Researchers at the National Institutes of Health and other institutions have discovered another set of pore-like holes, or channels, traversing the membrane-bound sac that encloses the deadliest malaria parasite as it infects red blood cells. The channels enable the transport of lipids — fat-like molecules — between the blood cell and parasite, Plasmodium falciparum. The parasite draws lipids from the cell to sustain its growth and may also secrete other types of lipids to hijack cell functions to meet its needs.
The finding follows an earlier discovery of another set of channels through the membrane enabling the two-way flow of proteins and non-fatty nutrients between the parasite and red blood cells. Together, the discoveries raise the possibility of treatments that block the flow of nutrients to starve the parasite.
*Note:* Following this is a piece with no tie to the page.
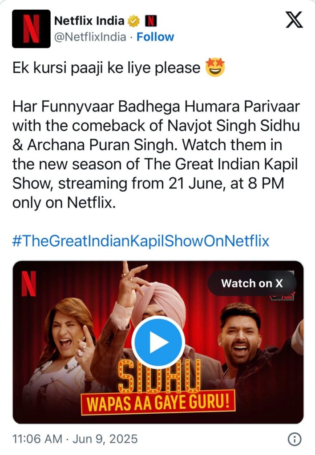Open the X logo at top right
The width and height of the screenshot is (315, 455).
point(294,20)
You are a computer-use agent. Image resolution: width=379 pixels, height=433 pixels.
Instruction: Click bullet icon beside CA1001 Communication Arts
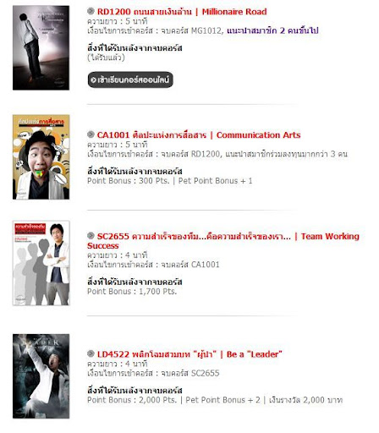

The research team was led by Joshua Zimmerberg, M.D., Ph.D., a senior investigator in the Section on Integrative Biophysics at NIH’s Eunice Kennedy Shriver National Institute of Child Health and Human Development (NICHD). The study appears in Nature Communications.
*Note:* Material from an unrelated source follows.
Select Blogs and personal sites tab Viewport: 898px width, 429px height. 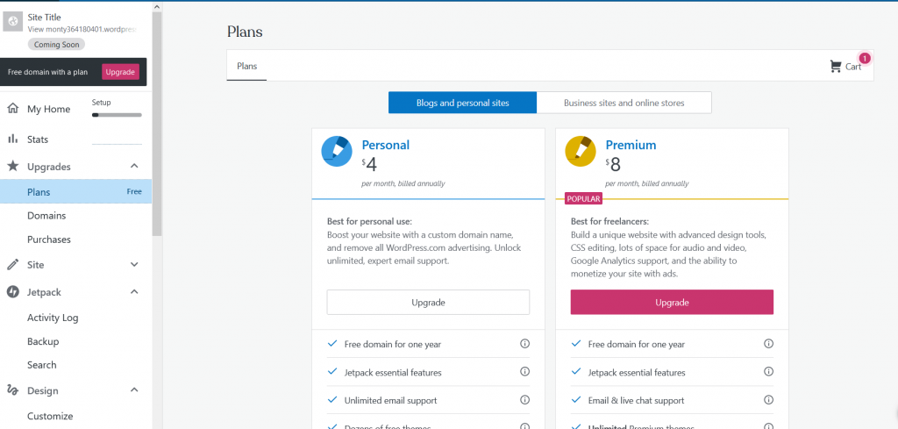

In 2018, there were 228 million cases of malaria worldwide, leading to more than 400,000 deaths, 67% of which were among children under 5, according to the World Health Organization. In the current study, researchers determined that the channels through the sac, or vacuole, that encloses the parasite are made of Niemann-Pick C1-related protein (PfNCR1). The PfNCR1 channels are restricted to locations where the vacuole membrane touches the parasite’s membrane. The channels the team discovered in the previous study are formed by exported protein 2 (EXP2). Areas of the vacuole membrane containing EXP2 are located far from the parasite’s membrane, at an average distance of 20 to 40 nanometers. The researchers believe that the parasite may use this variation in distance to separate the two transport systems.